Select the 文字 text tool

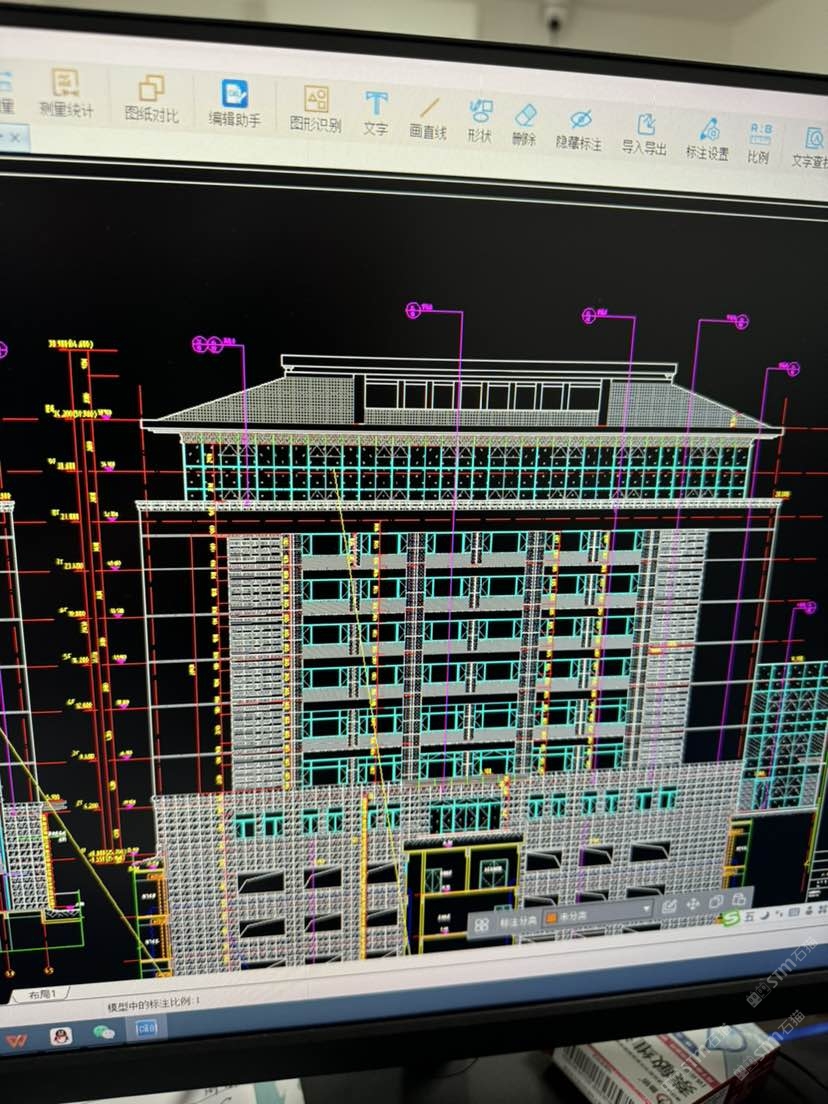[x=376, y=112]
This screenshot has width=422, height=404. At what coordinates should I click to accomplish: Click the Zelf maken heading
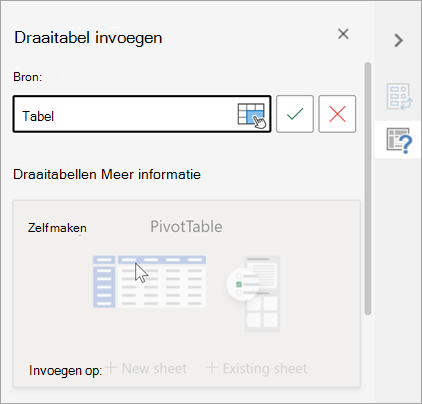[x=57, y=228]
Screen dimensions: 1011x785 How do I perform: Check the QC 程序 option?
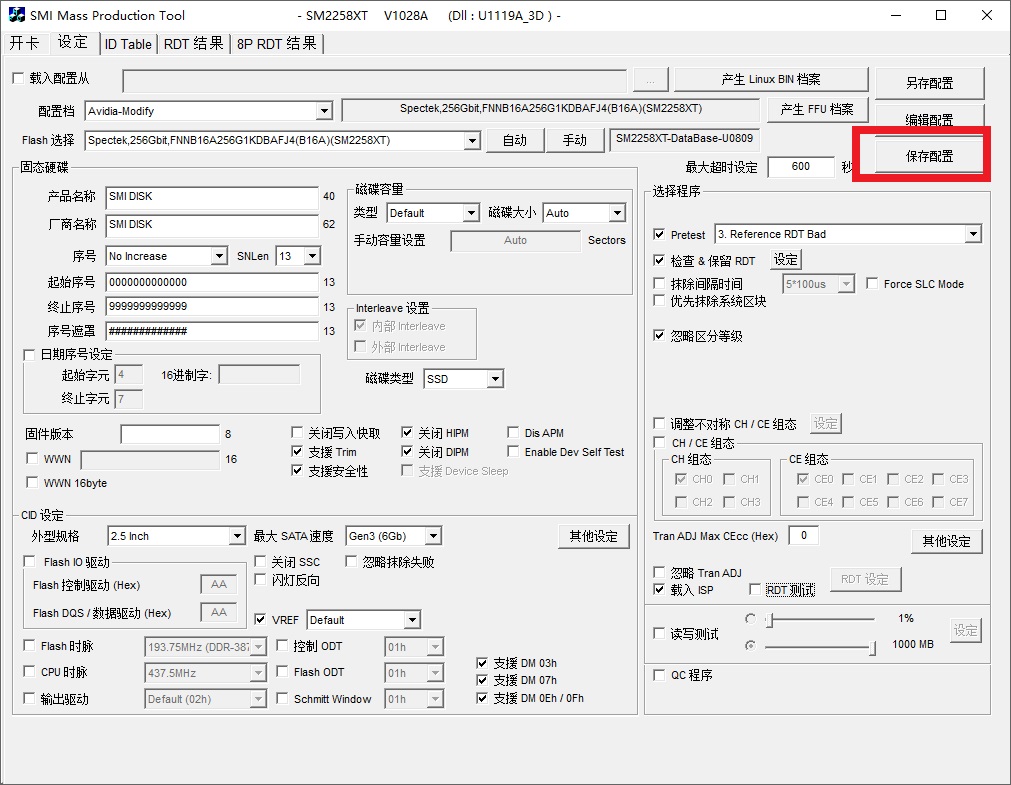659,676
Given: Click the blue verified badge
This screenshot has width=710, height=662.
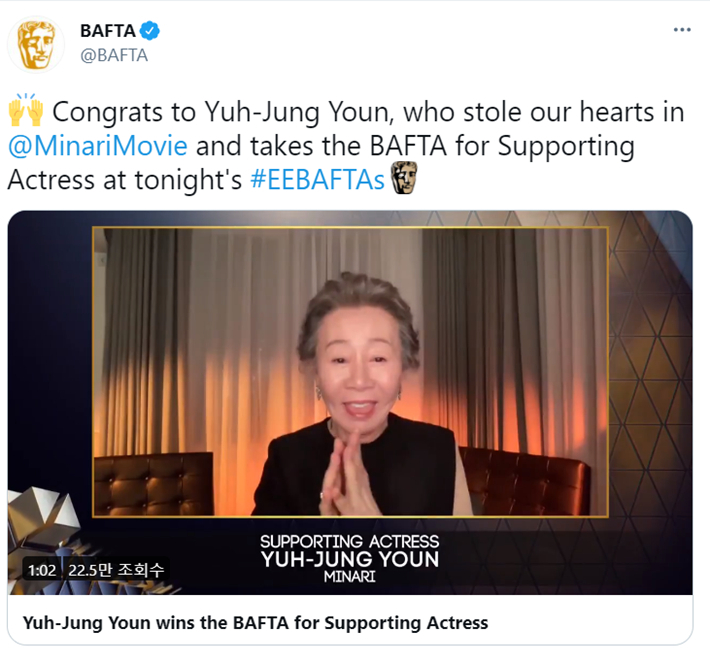Looking at the screenshot, I should 150,31.
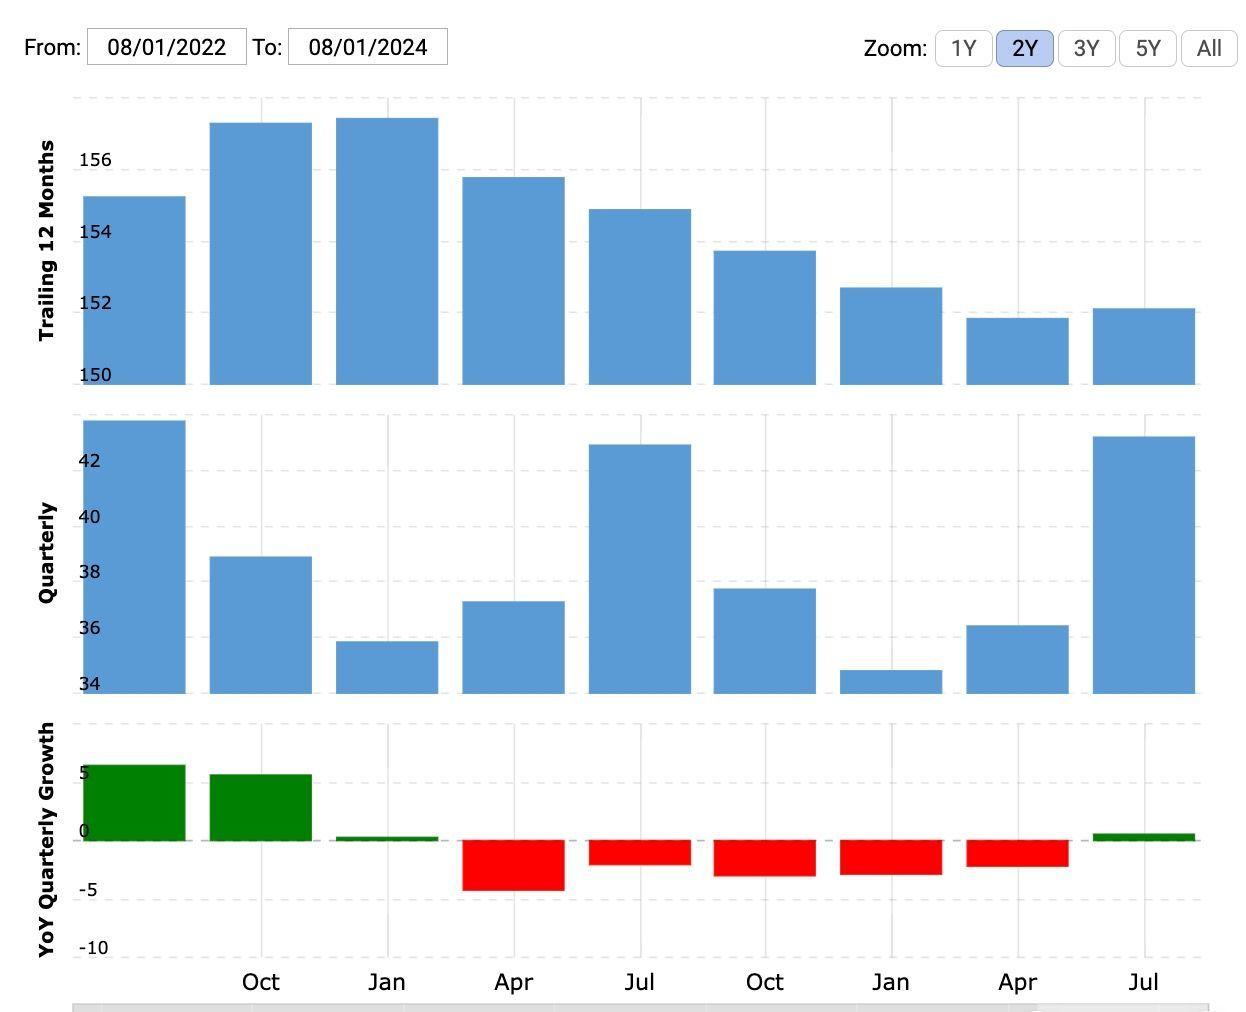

• Exercise description: Write the lines above out again exactly, excluding every picture.

• Finished exercise:
Select the 文字 text tool

[x=376, y=112]
This screenshot has width=422, height=404. At what coordinates should I click to accomplish: Click the Zelf maken heading
[x=57, y=228]
Screen dimensions: 1011x785 How do I perform: Check the QC 程序 option?
659,676
Given: Click the blue verified badge
This screenshot has width=710, height=662.
Looking at the screenshot, I should 150,31.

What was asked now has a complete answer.